In addition, the reader can refer to a recent review by Chen et al. [1] for studies that apply the recurrent neural network model [46] and the reinforcement learning technique to molecular de novo design, where the recurrent neural network model [46] and the reinforcement learning technique are also defined as deep learning approaches, but not the focus of this review. The reader can also refer to a recent review by Hessler and Baringhaus [3] for other aspects of deep learning models in molecular de novo design, such as the variational autoencoder structure [14] and the recurrent neural network model [46], which again are not the focus of this review. It is worthwhile to mention that deep reinforcement learning technique is sometime incorporated with the GAN architecture in several studies as mentioned in this section.
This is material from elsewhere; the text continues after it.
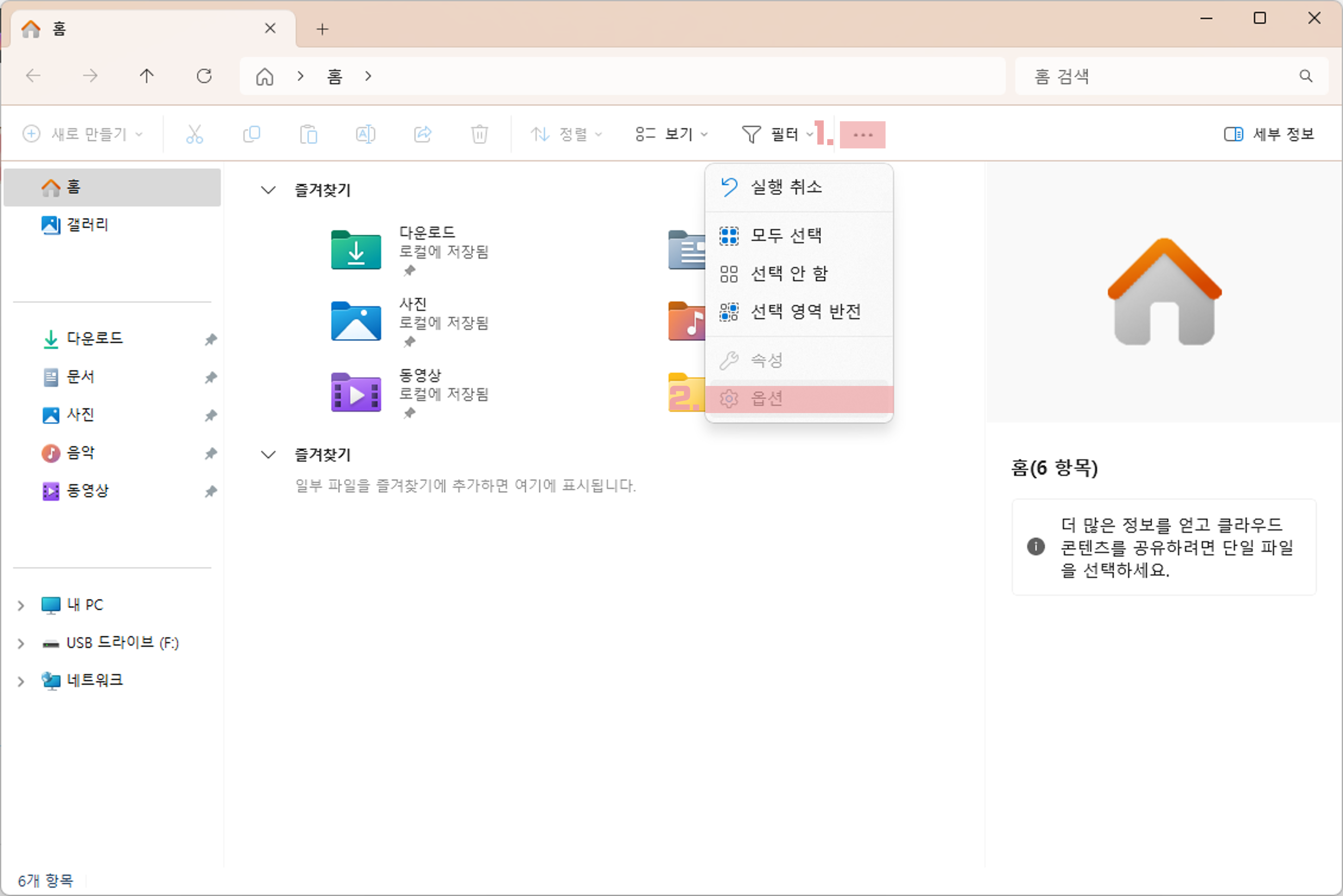Open the 필터 filter button
The height and width of the screenshot is (896, 1343).
click(776, 134)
In molecular de novo design, molecular representation schemes are in the core of chemoinformatics because further downstream analysis depends on them [47]. Moreover, deep learning models using molecular representation schemes may benefit from the usage of high information content contained in the molecular representation schemes [47]. While many molecular representation schemes exist, the most popular molecular representation scheme is a string-based representation called simplified molecular-input line-entry system (SMILES) strings for representing a set of molecular compounds [48]. Other molecular representation schemes include image-based representations [49,50], graph-based representations [51], and tensor-based representations [52]. Briefly, the image-based representations are based on custom-generated 2D images to represent molecular features [49,50]. Moreover, molecular features are represented as multidimensional arrays (that is, tensors) in the tensor-based representations [52]. Furthermore, deep learning models can perform tasks using molecular graphs directly in the graph-based representations [51]. Another example of graph-based molecular representations is 166 bit MACCS (Molecular ACCess System) chemical keys (or fingerprints) [53], where each bit is linked with a distinct structural arrangement about a molecular structure.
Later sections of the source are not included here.